=== 本文 ===
====
説明

平行リンク装置

【課題】安価なコイルばねを使用して、従来の直線コイルばねに比較して平行リンクの変位に対する作用フレーム押圧力の均一化を飛躍的に改善させる。
【解決手段】ボルト取付けフレームに上下横リンクの基端側を所定間隔を隔てて枢着し、平行にした前記上下横リンクの先端側を縦長の作用フレームに枢着した上下変位自在の平行リンクを備え、前記平行リンクの下死点変位位置において前記取付けフレームの上部と平行リンクの上下可動部間に引っ張りコイルばねを所望曲率の円弧状に湾曲させた状態で架設し、これにより、平行リンクの上下移動に連動して作用フレームの下方押圧力が均一的に制御されるようにする。前記取付けフレームの上部と平行リンクの上下可動部間に、両端取付け部を外側同方向へ折り曲げた引っ張りコイルばねを架設してもよい。
====
[データセットの記録]
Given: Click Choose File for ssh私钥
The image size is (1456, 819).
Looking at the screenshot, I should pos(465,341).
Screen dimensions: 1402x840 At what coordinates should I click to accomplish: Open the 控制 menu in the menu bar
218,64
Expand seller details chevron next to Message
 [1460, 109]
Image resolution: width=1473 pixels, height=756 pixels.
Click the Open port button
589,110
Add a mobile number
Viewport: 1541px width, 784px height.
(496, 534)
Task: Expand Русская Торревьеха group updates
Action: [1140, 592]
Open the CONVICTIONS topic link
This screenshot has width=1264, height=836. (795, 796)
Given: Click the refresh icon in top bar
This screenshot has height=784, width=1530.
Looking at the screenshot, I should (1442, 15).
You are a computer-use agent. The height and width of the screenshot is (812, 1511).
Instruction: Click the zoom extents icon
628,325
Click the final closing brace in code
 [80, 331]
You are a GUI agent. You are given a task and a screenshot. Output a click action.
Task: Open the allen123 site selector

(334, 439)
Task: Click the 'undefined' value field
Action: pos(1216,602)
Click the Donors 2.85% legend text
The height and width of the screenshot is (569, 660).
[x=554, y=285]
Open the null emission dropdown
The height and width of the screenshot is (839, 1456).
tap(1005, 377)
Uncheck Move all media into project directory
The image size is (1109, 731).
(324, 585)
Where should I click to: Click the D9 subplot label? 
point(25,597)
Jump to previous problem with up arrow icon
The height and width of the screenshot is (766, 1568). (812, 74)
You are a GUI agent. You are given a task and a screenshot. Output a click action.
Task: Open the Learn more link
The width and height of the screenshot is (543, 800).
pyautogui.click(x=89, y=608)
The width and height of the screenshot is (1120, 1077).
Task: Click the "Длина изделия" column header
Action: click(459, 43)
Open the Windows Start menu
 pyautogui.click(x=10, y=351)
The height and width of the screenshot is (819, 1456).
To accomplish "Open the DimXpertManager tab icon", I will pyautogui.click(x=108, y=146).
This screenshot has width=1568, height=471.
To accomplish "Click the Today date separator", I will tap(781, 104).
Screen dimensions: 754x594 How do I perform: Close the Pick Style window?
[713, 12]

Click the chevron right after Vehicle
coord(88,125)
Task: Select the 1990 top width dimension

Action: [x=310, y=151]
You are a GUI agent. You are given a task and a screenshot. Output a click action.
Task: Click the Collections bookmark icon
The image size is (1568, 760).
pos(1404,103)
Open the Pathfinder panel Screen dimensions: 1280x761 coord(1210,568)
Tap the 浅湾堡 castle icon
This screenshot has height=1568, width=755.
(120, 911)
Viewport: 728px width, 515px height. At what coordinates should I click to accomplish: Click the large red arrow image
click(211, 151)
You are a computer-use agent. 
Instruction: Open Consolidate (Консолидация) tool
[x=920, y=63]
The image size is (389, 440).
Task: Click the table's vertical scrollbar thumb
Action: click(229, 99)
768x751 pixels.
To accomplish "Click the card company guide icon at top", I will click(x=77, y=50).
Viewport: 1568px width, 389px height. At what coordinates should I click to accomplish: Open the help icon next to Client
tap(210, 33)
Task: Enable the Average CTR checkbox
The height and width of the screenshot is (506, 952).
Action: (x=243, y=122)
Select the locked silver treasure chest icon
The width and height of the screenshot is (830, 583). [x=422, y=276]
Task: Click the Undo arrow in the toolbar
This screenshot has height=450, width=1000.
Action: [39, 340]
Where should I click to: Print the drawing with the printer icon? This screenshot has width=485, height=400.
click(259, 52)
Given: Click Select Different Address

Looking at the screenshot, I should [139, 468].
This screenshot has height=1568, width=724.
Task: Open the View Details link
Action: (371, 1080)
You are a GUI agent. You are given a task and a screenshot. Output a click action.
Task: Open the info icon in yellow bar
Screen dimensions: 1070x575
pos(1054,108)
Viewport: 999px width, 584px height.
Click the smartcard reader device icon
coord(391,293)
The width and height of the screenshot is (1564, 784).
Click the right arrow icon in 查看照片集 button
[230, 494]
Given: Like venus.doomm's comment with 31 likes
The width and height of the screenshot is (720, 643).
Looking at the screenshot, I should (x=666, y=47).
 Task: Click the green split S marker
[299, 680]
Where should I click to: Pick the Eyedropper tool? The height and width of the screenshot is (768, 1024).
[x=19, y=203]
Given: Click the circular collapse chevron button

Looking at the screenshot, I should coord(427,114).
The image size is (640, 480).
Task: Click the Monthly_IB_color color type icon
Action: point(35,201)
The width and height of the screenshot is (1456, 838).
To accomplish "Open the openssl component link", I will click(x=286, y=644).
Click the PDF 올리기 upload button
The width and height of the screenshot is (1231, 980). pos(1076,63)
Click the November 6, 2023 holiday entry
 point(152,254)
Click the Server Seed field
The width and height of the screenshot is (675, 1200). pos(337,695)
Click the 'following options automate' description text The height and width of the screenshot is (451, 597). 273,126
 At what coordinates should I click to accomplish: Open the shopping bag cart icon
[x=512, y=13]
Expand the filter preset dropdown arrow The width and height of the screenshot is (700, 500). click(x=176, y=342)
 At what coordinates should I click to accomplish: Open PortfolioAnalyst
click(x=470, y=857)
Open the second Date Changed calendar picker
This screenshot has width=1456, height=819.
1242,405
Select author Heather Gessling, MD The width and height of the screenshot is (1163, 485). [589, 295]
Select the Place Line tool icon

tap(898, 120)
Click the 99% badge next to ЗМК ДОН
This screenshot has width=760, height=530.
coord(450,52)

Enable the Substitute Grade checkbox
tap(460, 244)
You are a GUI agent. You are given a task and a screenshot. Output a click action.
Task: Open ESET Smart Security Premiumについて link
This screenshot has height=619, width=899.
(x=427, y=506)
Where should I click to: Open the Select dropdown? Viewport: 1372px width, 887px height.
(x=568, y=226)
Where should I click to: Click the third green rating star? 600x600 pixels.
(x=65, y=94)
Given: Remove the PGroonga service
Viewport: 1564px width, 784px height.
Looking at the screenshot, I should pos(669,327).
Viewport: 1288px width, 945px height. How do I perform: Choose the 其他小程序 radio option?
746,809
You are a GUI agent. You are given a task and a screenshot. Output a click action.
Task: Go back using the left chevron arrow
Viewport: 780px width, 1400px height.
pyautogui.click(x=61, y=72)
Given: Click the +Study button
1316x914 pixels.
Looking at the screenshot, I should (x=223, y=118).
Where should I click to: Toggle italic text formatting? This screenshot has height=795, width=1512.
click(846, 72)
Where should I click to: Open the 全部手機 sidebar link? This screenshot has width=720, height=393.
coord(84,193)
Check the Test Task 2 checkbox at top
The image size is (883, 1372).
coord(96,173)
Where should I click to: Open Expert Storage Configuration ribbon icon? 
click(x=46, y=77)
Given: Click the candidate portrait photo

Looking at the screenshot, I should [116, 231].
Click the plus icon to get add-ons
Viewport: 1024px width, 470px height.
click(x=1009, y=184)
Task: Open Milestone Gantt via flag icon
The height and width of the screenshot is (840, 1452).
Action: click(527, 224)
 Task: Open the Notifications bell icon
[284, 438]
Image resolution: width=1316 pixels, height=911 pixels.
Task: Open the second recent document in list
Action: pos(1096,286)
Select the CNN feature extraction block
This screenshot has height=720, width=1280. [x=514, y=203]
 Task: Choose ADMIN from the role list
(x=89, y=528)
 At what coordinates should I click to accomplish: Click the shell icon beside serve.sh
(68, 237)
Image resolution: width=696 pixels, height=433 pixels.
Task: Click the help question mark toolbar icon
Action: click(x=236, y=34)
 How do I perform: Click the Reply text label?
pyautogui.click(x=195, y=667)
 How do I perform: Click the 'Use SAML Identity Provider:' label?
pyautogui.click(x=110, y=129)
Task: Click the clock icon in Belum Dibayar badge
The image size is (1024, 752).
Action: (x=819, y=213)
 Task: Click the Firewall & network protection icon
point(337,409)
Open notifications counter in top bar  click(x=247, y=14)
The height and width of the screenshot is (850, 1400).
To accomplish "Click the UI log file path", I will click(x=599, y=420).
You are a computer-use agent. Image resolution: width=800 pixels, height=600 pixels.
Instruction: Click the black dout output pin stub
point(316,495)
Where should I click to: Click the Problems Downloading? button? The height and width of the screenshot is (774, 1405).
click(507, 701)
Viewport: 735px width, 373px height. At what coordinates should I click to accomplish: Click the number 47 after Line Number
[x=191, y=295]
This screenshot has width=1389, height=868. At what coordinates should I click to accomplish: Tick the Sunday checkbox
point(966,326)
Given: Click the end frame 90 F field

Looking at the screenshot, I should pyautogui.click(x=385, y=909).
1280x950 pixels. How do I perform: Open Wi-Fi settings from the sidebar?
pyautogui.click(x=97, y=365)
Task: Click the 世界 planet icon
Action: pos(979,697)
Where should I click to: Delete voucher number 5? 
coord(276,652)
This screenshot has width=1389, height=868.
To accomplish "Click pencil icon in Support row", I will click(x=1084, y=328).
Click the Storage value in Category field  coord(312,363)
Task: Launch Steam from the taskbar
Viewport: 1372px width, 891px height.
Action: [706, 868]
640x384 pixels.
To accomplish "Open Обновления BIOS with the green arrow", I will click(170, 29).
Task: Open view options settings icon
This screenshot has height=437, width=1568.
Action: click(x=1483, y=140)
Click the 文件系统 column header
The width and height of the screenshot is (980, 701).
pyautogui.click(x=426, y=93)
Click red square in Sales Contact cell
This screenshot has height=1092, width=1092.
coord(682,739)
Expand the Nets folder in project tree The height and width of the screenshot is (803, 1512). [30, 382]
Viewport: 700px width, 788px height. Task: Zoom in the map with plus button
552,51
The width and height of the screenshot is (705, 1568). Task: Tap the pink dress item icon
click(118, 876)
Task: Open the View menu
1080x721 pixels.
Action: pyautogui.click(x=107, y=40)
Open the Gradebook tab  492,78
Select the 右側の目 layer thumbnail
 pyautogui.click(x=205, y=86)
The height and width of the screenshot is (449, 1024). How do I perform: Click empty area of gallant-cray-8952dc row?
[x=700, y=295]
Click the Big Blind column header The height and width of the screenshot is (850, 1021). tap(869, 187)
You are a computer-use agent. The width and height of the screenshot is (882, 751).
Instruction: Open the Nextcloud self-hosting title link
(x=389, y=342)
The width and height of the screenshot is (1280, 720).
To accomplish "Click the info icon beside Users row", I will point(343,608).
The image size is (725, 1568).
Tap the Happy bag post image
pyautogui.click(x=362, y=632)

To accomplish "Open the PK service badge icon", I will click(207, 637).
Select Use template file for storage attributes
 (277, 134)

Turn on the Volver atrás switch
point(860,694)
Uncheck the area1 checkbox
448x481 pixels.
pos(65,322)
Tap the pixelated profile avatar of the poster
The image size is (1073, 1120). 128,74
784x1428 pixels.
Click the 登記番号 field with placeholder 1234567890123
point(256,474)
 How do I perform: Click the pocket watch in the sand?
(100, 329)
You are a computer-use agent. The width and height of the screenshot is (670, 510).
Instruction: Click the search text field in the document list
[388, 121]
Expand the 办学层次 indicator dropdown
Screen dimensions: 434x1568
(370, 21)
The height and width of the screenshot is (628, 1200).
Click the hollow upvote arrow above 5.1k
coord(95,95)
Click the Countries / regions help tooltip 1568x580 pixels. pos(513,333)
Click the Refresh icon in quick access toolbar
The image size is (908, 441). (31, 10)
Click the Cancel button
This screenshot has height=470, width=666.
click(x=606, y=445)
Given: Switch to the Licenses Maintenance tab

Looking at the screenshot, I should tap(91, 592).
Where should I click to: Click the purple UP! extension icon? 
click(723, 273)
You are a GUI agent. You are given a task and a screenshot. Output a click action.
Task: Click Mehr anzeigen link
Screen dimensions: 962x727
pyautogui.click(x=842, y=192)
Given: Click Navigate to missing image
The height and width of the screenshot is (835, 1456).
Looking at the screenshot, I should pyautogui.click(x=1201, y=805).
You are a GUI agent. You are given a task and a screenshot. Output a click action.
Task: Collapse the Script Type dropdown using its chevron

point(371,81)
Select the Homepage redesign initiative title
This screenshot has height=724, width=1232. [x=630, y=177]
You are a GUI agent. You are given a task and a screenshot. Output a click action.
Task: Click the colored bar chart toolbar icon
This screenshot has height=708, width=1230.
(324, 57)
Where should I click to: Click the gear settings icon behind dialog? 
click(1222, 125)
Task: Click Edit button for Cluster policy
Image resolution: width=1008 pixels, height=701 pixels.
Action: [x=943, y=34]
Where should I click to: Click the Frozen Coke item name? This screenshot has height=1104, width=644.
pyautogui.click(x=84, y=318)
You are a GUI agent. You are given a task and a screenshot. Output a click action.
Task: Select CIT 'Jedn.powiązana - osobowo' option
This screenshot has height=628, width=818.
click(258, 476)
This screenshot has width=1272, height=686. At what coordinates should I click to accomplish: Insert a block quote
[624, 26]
====
=== やること ===
本文によると、平行リンクの下死点変位位置で、引っ張りコイルばねはどんな形にして架設されますか。 これらの記録は、本文とは別の資料です。

=== できあがり ===
所望曲率の円弧状に湾曲させた状態で架設されます。